Mi afición a la literatura bélica me hizo entrar en un mundo de intrigas que me permitió conocer a la mujer de mi vida.
Me llamo Jean Husard y escribo por si Darvina Dabrovich continúa con vida y puede leerlo. Ante todo, quiero confesar que es cierto que fui yo quien entregó en Mezières la carta en la que el general Joffre anunciaba la puesta en marcha del plan de movilización de las tropas francesas. Dicho esto, necesito que Darvina entienda mi actitud aquella cálida noche del 3 de agosto de 1914, oche en la que ella y yo nos convertimos en enemigos. Desde niño, mi diversión favorita fue la lectura, sobre todo aquella que narraba guerras futuras llenas de armas revolucionarias e innovadoras estrategias, quizá por mi condición de hijo del general Jean Philipe Husard y de la duquesa de Chaijoux. El estallido real de la guerra coincidió con mi mayor efervescencia en este tipo de lecturas hsta tal punto que, desde el momento en que oí hablar de las maniobras de Austria-Hungría, de los nervios del zar ruso Nicolás II y de las ambigüedades del gabinete liberal inglés, decidí entrar de lleno en las intrigas bélicas.

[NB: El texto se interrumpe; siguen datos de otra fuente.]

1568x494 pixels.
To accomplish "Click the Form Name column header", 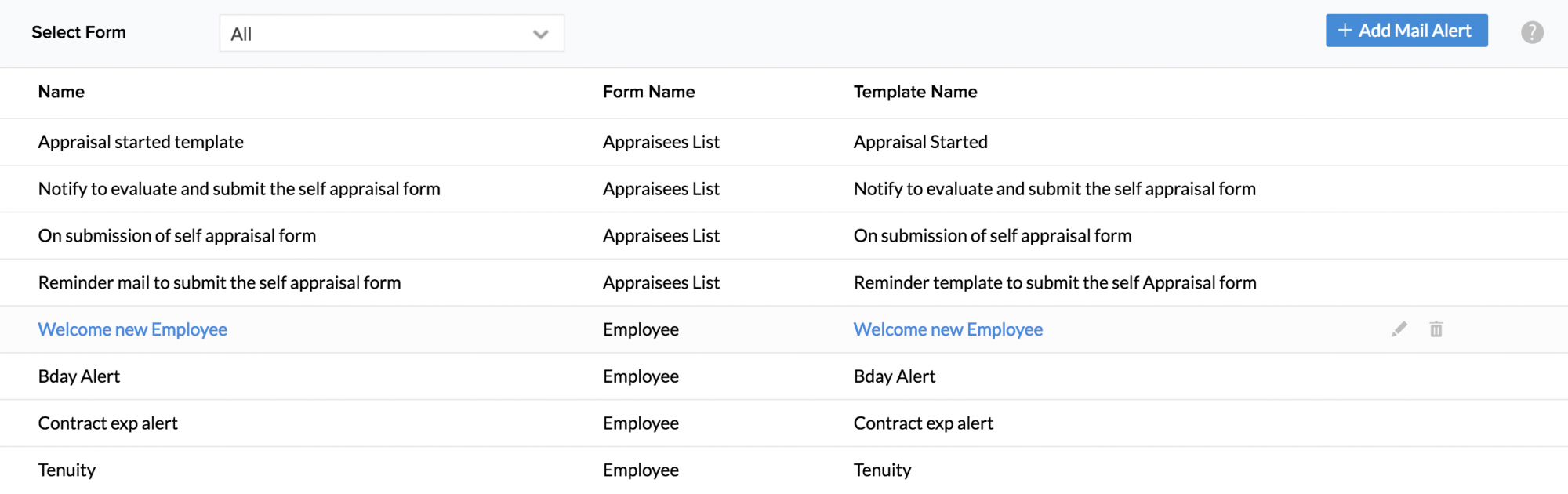I will tap(648, 92).
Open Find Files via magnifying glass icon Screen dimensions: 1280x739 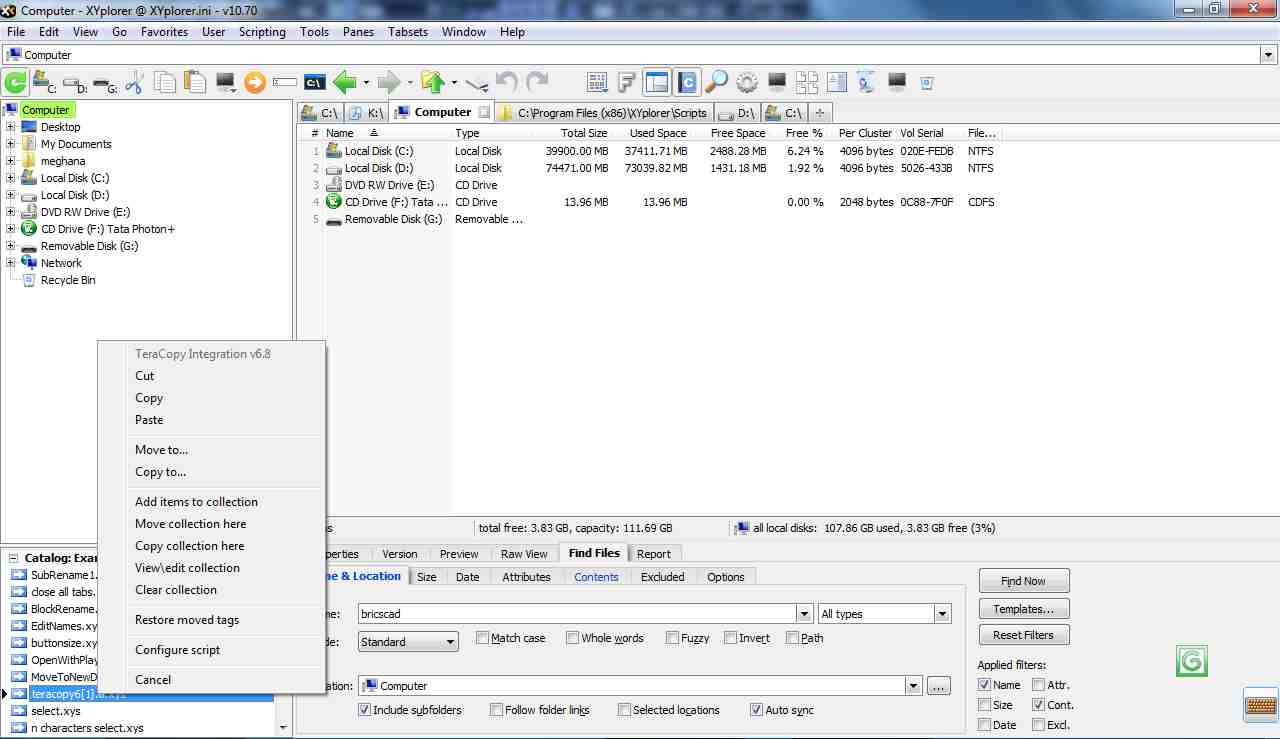coord(716,82)
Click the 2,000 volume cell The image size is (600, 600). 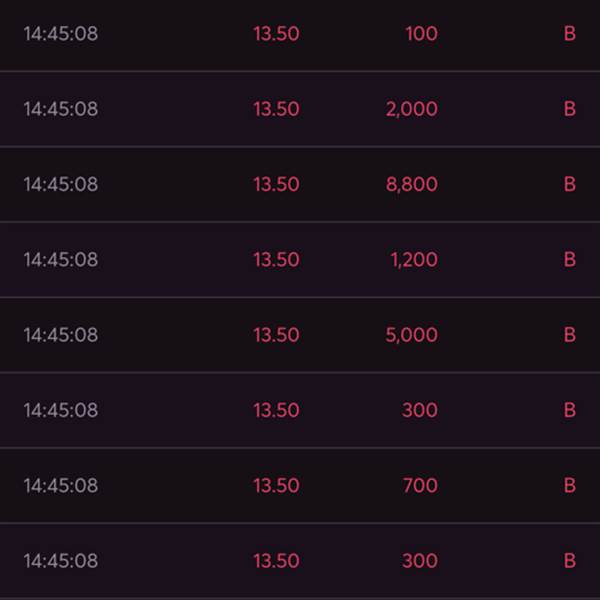point(411,109)
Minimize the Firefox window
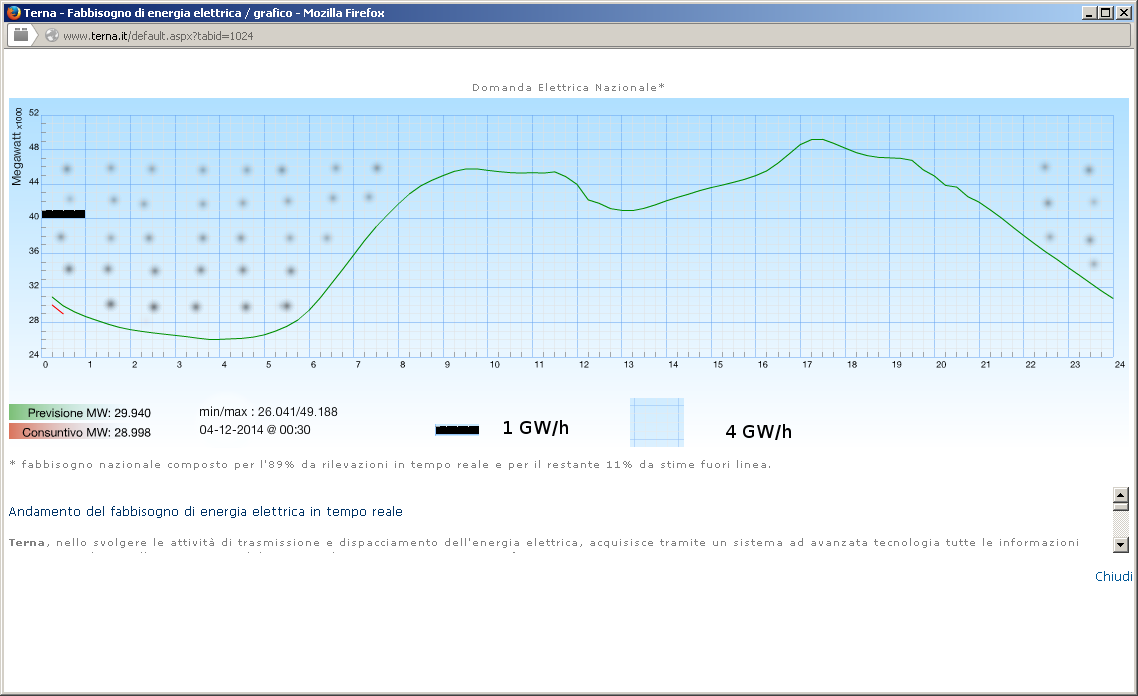 [1088, 13]
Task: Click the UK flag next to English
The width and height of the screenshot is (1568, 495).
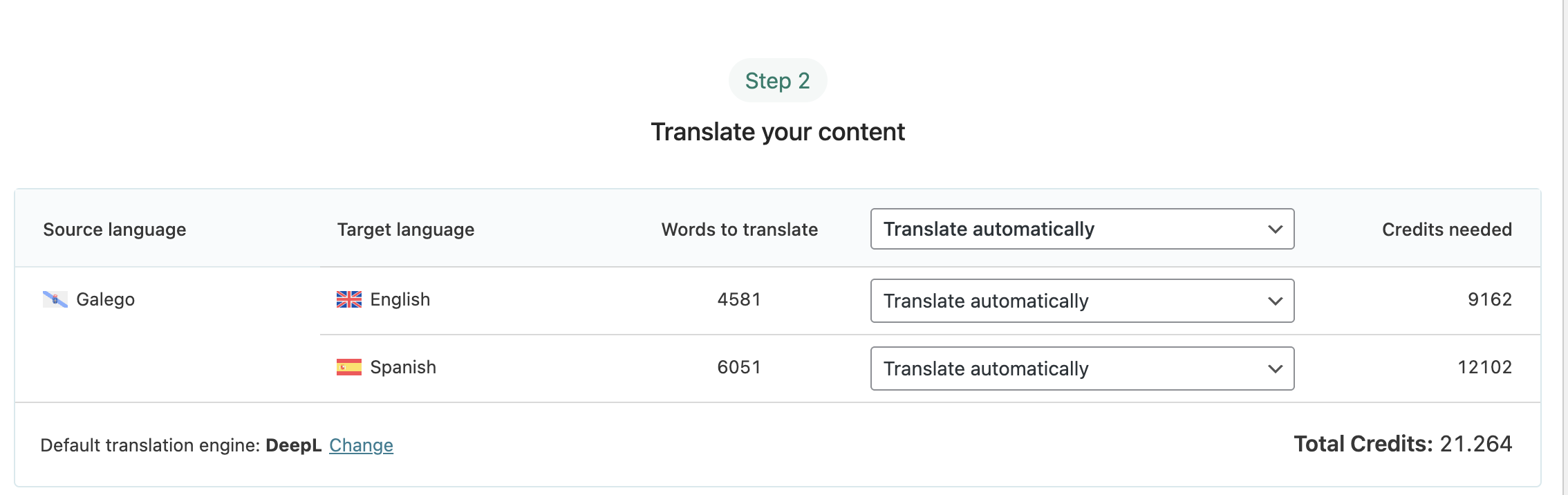Action: (x=349, y=299)
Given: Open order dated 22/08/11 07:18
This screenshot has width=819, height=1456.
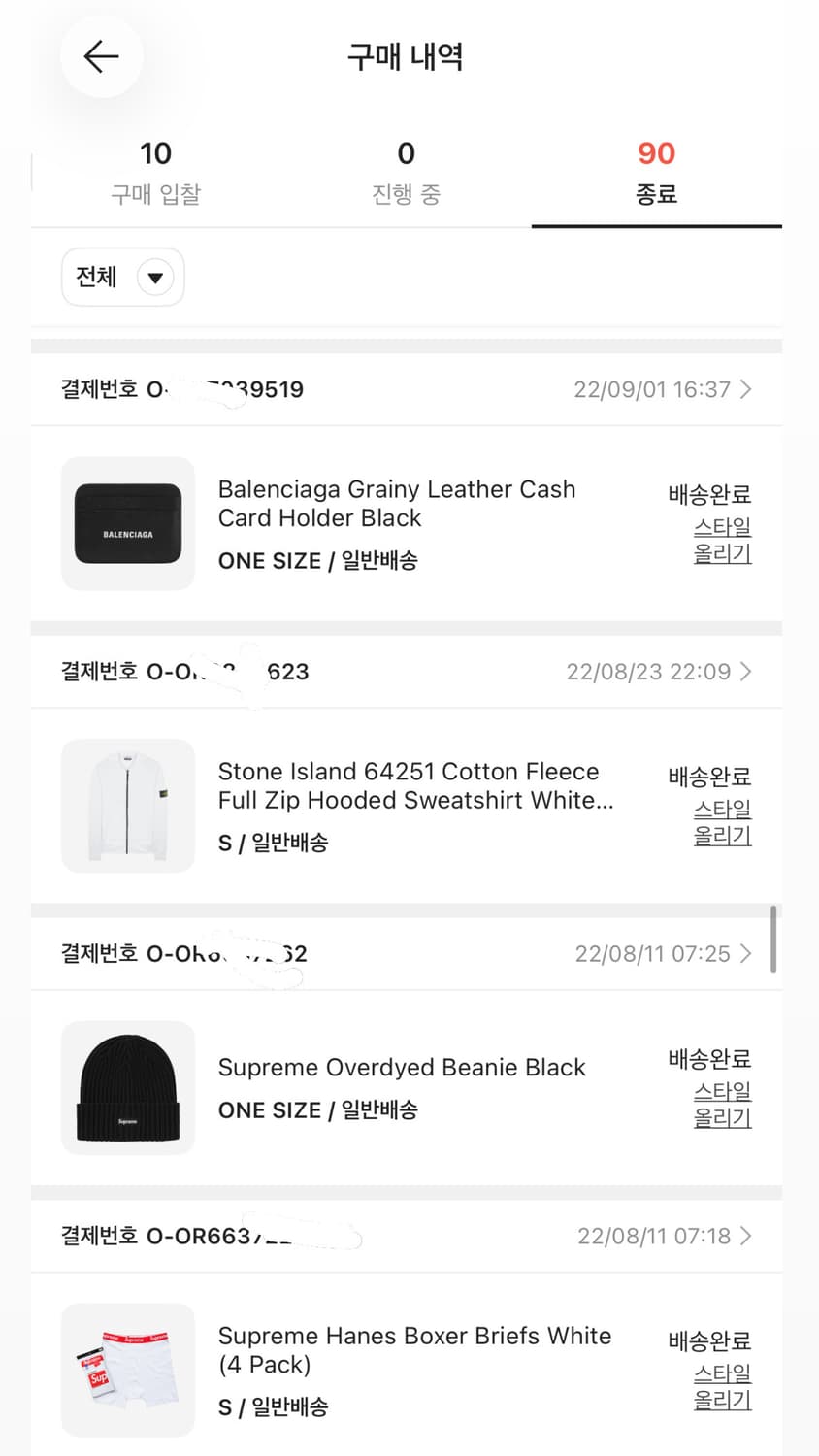Looking at the screenshot, I should pyautogui.click(x=664, y=1236).
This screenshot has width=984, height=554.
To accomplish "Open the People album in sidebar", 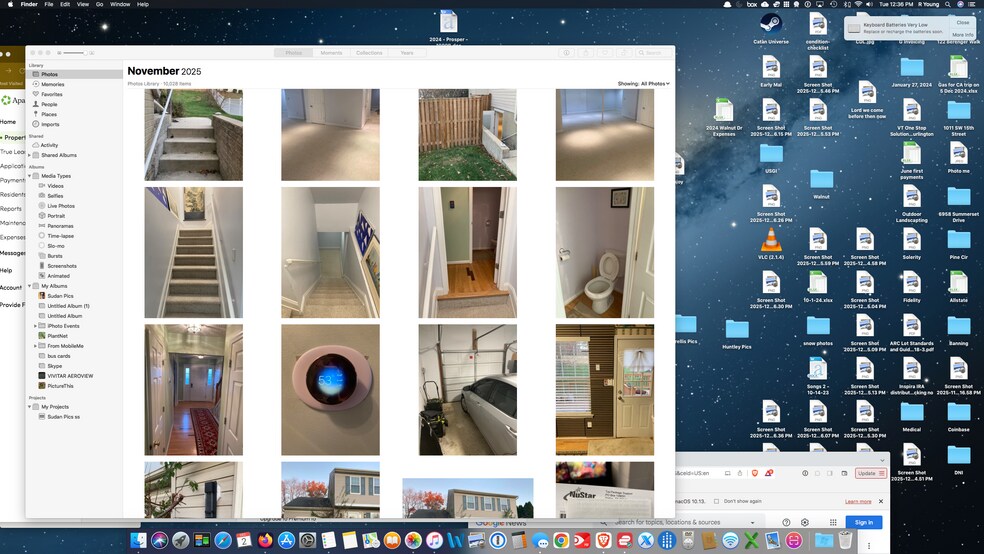I will (x=49, y=104).
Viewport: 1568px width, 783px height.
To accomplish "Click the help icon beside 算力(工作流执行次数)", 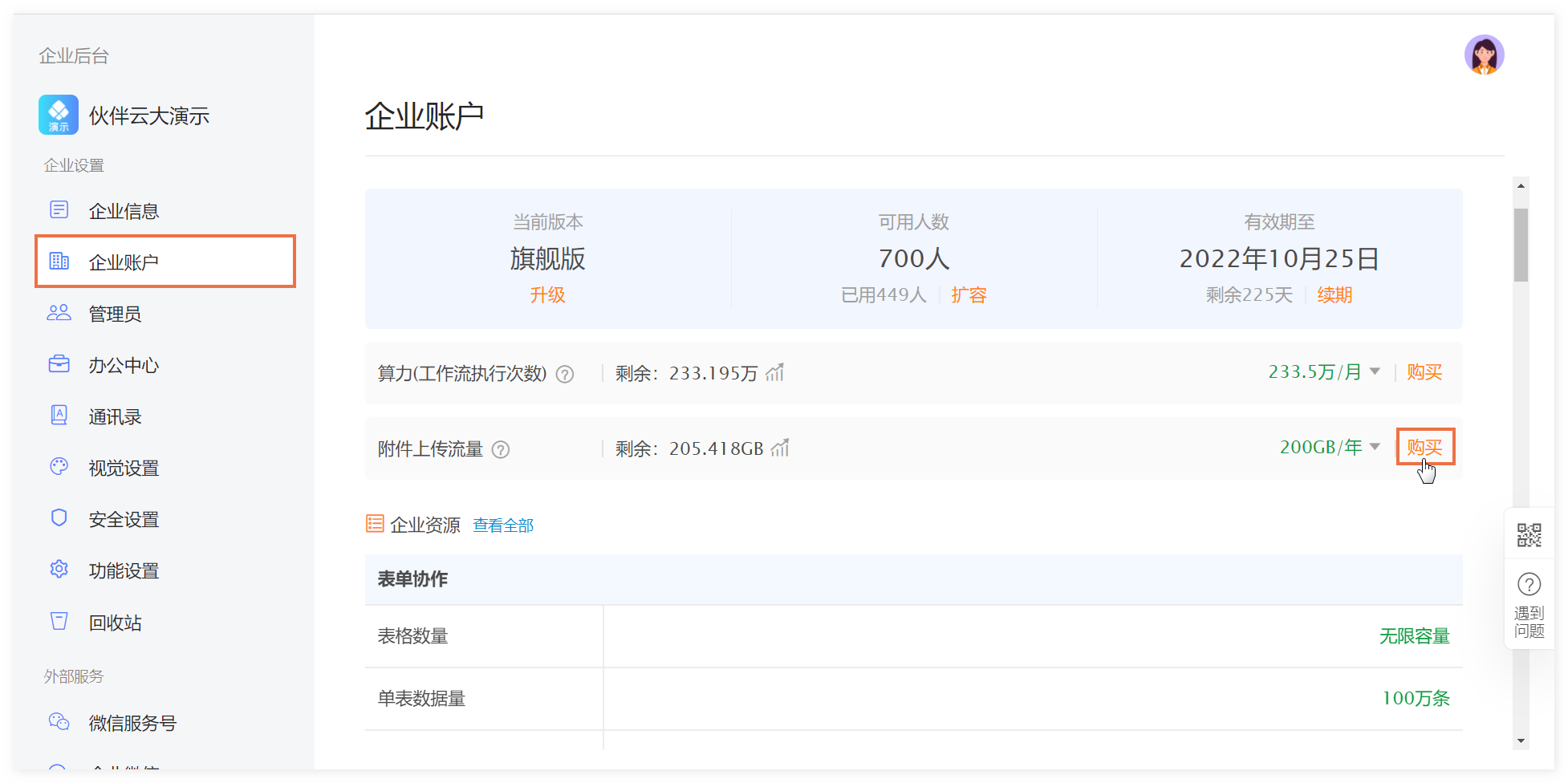I will pos(565,375).
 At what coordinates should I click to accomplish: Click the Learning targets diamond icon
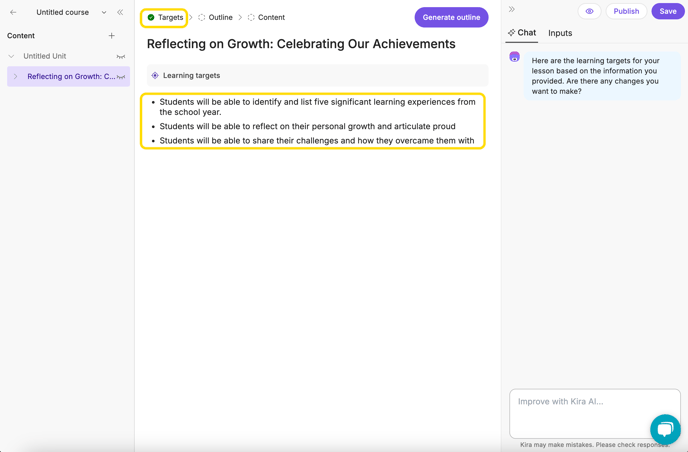[155, 75]
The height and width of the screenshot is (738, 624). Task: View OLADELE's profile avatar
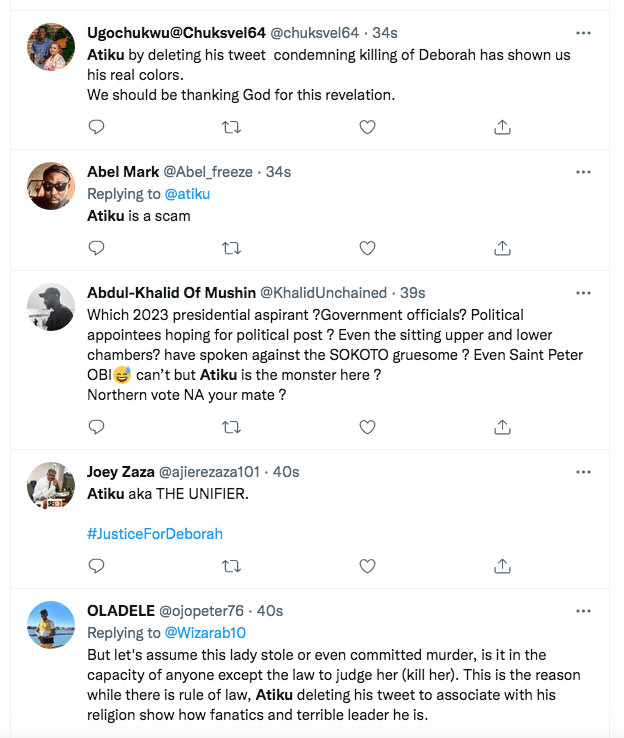51,625
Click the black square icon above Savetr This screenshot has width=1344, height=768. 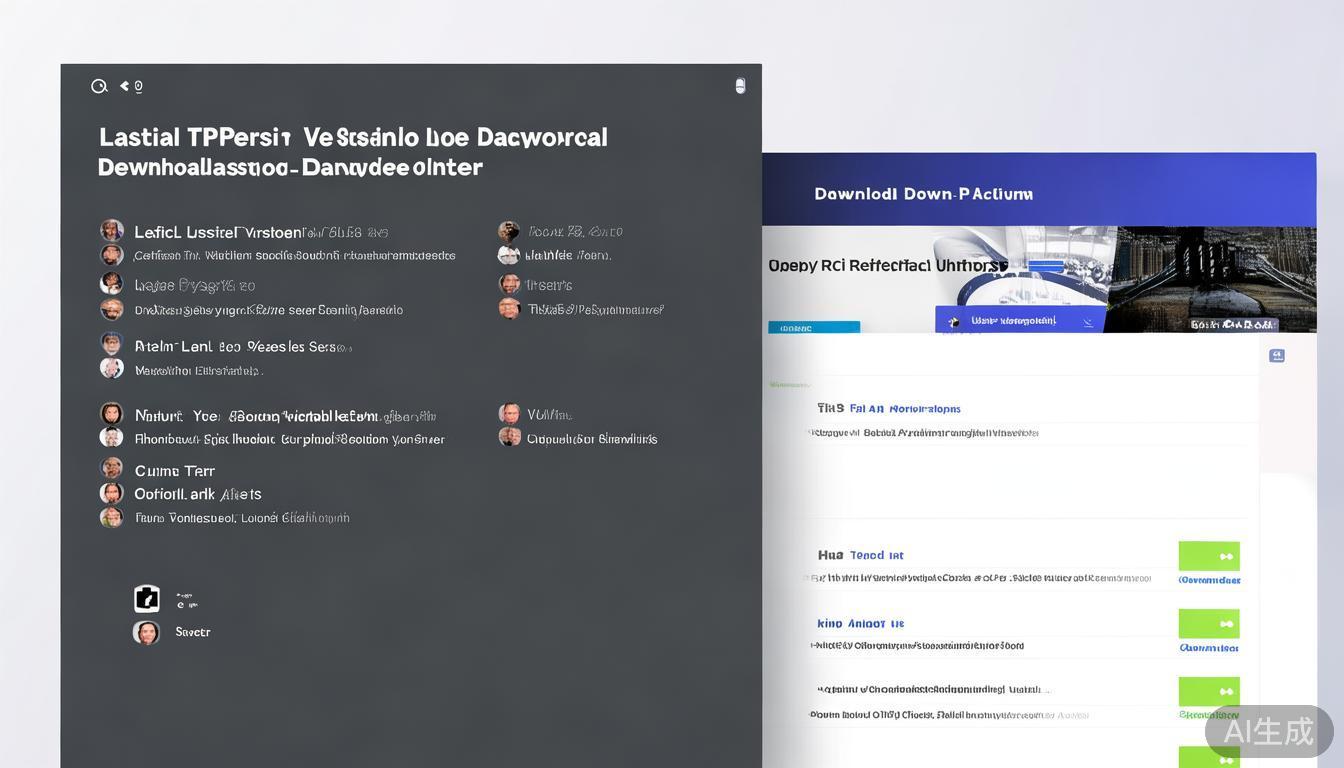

La noche del 1 de agosto en la que el ministro de exteriores alemán le pidió a nuestro primer ministro la neutralidad, yo me encontraba con mi padre en un despacho contiguo. Cuando el ministro alemán fue, mi padre y yo entramos en el despacho. Había que tomar una decisión rápida y puntual, porque la única forma de enfrentarse a la guerra era una movilización general cuya base eran los trenes y unos horarios implacables que no podían retrasarse ni un minuto, pues eso supondría un colapso de los cientos de trenes que en menos de dos días habrían de trasladar a nuestros ejércitos hacia las fronteras orientales. Lo más urgente era ir a Mezières, donde algunos de los nuestros atraverasarían las líneas enemigas y cometerían el sabotaje del vital nudo ferroviario de los alemanes en Aquisgrán, lo que paralizaría sus movimientos. Sin dudarlo, me ofrecí voluntario.
Llegué a Mezières hacia las dos de la madrugada, y esperamos hasta la noche del día siguiente, momento en el que había quedado en la cantina de la estación con un hombre que debía llevar un pañuelo rojo al cuello y que tendría que conocer la contraseña preparada.
Eran las nueve menos veinte cuando entré en aquella pequeña cantina y, tras pedir un vino, me senté junto a la puerta. Fue entones, al acostumbrarse mis ojos a la penumbra, cuando vi por primera vez a Darvina y me di cuenta que también ella era una espía. ¡Como podría expresar aquellos diez minutos! Intenté no dejarme llevar por la pasión de la juventud y por la aventura ante aquel susurro que me incitaba a que lo abandonara todo y fuera hacia ella. Se presentó, me presenté y alzamos nuestros vasos.
Si no hubiera aparecido aquel hombre, quizá ahora tendría hijos con Darvina, pero el hombre llegó. Me puse junto a él, nos dijimos la contraseña y le entregué las órdenes del general. Antes de marcharme le avisé de que la mujer del fondo era una espía. Le vi dirigirse hacia ella mientras metía una mano en su bolsillo. No he vuelto a verla, pero cada noche, en cada sueño, escucho su voz diciendo: "Me llamo Darvina Dabrovich". Si alguien escuchara a una mujer decir "me llamo Darvina Dabrovich", no duden en avisarme, porque me daría la vida que no he vivido desde entonces.